■ **Work to complete**: Which lines below hold the word "zoom"? Copy all of them.

[[ Material for this task open ]]

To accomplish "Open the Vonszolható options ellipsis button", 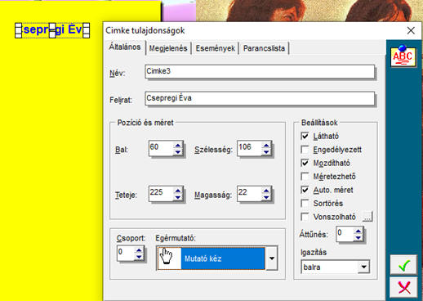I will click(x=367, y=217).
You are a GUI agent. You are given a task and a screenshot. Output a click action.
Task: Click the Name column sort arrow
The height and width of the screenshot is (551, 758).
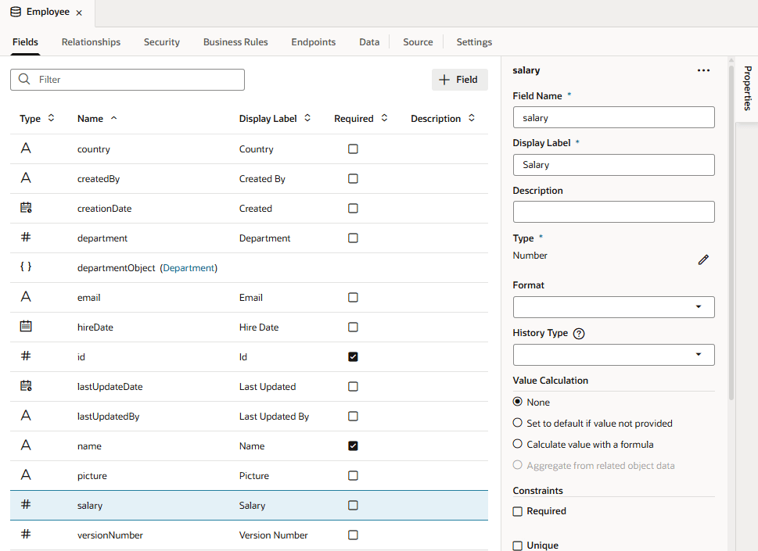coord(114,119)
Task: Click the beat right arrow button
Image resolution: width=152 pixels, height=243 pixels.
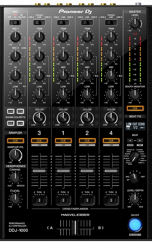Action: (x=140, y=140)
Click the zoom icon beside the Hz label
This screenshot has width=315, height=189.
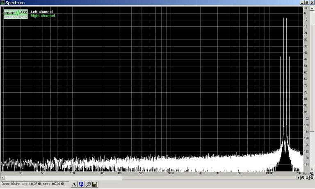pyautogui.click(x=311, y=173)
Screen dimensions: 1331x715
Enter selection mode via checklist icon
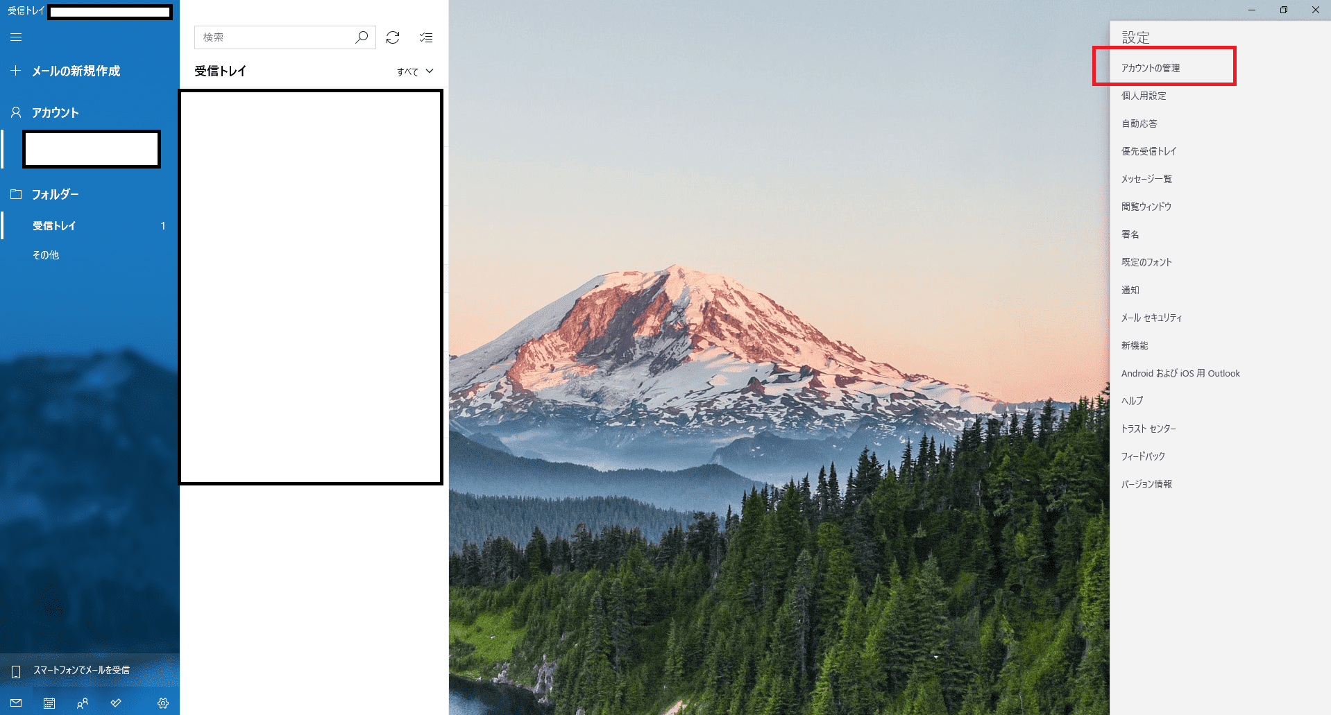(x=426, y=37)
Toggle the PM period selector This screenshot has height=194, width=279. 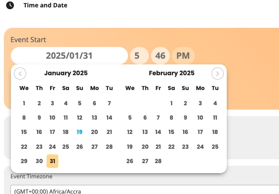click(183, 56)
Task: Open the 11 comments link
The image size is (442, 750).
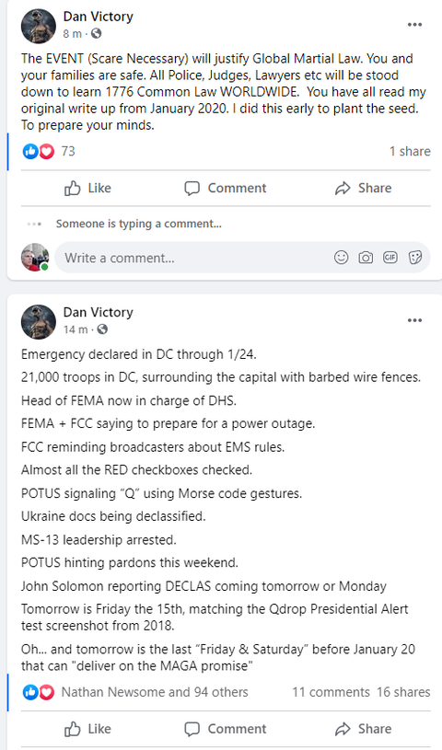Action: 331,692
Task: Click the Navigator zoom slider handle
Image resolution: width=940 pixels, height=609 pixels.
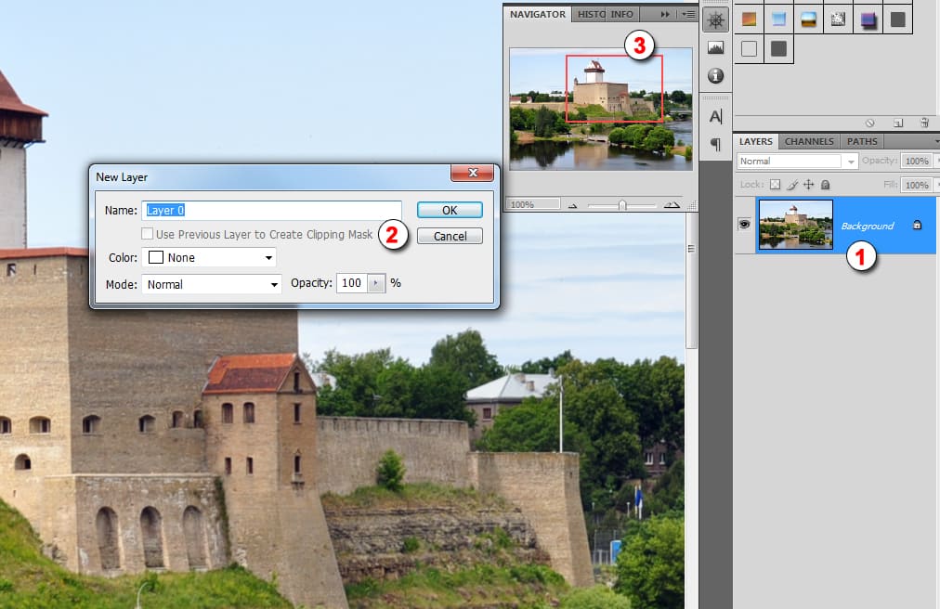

[[ Material for this task closed ]]

■ **Response area**:
Click the zoom icon beside the Hz label
Task: Click the Navigator zoom slider handle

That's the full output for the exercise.